** Reading text **
☆ ☆ ☆

Studio album by Mark Ronson
- Released: June 21, 2019
- Recorded: 2018
- Studio: Electric Lady Studios
- Genre: Indie pop
- Length: 43:06
- Label: RCA; Sony;
- Producer: Mark Ronson (also exec.); Picard Brothers; P2J; Da Honorable C.N.O.T.E.; Jr Blender; Kevin Parker; Tom Elmhirst; Brandon Bost; Jae5; Jamie xx;

Mark Ronson chronology
| Uptown Special (2015) | Late Night Feelings (2019) | Barbie (2023) |

Singles from Late Night Feelings
- "Nothing Breaks Like a Heart" Released: 29 November 2018; "Late Night Feelings" Released: 12 April 2019; "Don't Leave Me Lonely" Released: 17 May 2019; "Find U Again" Released: 30 May 2019; "Pieces of Us" Released: 17 June 2019;

= Late Night Feelings =

Late Night Feelings is the fifth studio album by British and American DJ and producer Mark Ronson. It was released on 21 June 2019. It is his first album in four years, following Uptown Special (2015). Its lead single, "Nothing Breaks Like a Heart" featuring Miley Cyrus, was released on 29 November 2018. The title track "Late Night Feelings", featuring Lykke Li, was released alongside the album pre-order on 12 April. "Don't Leave Me Lonely" was released on 17 May 2019 as the album's third single. "Find U Again" featuring Camila Cabello was released on 30 May 2019 as the fourth single. "Pieces of Us" featuring King Princess was released on 17 June 2019 as the album's fifth single.

☆ ☆ ☆

Copy the passage of the Late Night Feelings text starting at "Late Night Feelings is" and ending at "album's fifth single.".

** Entries supplied **
☆ ☆ ☆

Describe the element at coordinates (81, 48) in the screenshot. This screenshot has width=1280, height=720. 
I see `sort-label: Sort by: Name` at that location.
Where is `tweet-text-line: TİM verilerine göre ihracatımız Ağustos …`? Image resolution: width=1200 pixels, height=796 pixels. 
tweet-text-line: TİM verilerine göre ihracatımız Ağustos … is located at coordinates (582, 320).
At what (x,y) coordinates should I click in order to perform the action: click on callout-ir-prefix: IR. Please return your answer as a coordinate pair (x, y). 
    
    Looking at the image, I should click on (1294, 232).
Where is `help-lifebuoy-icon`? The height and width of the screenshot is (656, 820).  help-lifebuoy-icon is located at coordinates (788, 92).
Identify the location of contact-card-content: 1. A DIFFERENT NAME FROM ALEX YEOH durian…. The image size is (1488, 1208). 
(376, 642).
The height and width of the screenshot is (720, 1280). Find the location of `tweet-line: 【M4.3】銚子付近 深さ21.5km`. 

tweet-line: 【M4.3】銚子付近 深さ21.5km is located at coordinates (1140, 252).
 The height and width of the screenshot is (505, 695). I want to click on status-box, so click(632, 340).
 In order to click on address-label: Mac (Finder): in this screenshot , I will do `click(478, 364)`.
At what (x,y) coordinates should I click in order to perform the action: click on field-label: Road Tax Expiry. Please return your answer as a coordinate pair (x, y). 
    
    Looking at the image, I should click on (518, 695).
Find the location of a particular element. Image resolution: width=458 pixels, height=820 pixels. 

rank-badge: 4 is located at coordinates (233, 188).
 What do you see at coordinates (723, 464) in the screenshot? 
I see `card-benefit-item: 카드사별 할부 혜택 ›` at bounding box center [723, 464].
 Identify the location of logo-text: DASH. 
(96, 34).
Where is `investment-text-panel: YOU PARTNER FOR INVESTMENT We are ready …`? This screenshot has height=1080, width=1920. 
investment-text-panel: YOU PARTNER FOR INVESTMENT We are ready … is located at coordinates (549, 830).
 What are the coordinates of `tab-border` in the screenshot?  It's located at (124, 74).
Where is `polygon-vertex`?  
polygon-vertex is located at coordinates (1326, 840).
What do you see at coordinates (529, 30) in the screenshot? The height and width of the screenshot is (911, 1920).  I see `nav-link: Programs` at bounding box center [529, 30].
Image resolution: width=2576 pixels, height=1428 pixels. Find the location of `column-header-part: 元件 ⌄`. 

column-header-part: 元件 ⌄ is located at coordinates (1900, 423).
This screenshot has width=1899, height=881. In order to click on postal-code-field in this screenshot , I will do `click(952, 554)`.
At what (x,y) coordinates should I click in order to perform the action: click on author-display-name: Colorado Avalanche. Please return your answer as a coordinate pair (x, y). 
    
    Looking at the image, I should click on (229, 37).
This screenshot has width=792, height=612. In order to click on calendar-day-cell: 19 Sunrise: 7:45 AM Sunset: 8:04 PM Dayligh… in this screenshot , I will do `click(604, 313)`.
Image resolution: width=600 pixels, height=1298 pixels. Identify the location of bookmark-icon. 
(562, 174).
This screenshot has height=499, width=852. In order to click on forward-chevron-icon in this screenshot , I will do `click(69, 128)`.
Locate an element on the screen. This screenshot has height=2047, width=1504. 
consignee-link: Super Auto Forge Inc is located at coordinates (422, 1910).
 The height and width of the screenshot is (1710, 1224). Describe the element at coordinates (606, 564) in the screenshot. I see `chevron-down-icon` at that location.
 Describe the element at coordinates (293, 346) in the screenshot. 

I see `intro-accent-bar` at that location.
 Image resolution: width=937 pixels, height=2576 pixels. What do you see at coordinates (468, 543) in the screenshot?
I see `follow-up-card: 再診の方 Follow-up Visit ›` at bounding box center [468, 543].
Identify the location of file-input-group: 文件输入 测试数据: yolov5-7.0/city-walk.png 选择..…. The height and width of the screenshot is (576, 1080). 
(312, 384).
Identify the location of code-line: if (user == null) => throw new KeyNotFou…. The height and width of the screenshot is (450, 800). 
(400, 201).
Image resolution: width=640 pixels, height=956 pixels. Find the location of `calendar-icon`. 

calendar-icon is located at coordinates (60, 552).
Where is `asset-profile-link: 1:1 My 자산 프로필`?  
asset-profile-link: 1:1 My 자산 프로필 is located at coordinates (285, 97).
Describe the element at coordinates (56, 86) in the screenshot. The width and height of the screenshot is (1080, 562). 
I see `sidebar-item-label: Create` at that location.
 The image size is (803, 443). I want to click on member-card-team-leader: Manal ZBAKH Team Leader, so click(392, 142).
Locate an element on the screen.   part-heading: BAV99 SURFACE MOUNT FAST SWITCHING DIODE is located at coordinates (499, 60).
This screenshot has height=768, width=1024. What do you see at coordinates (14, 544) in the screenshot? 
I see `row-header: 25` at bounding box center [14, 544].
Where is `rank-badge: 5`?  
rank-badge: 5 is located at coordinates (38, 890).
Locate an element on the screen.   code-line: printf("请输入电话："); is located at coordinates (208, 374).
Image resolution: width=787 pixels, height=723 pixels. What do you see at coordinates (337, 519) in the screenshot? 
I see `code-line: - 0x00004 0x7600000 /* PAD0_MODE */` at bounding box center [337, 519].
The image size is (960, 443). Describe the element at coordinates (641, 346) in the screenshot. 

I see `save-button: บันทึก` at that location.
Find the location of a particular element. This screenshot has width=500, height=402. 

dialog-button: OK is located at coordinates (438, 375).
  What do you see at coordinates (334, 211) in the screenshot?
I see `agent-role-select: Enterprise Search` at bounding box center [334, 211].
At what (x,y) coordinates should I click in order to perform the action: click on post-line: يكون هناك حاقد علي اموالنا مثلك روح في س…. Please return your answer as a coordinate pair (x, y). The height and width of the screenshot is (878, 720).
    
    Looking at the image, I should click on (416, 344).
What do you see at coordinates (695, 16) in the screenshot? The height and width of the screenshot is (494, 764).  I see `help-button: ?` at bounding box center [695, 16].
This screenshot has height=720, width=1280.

☆ ☆ ☆

** Written response **
Late Night Feelings is the fifth studio album by British and American DJ and producer Mark Ronson. It was released on 21 June 2019. It is his first album in four years, following Uptown Special (2015). Its lead single, "Nothing Breaks Like a Heart" featuring Miley Cyrus, was released on 29 November 2018. The title track "Late Night Feelings", featuring Lykke Li, was released alongside the album pre-order on 12 April. "Don't Leave Me Lonely" was released on 17 May 2019 as the album's third single. "Find U Again" featuring Camila Cabello was released on 30 May 2019 as the fourth single. "Pieces of Us" featuring King Princess was released on 17 June 2019 as the album's fifth single.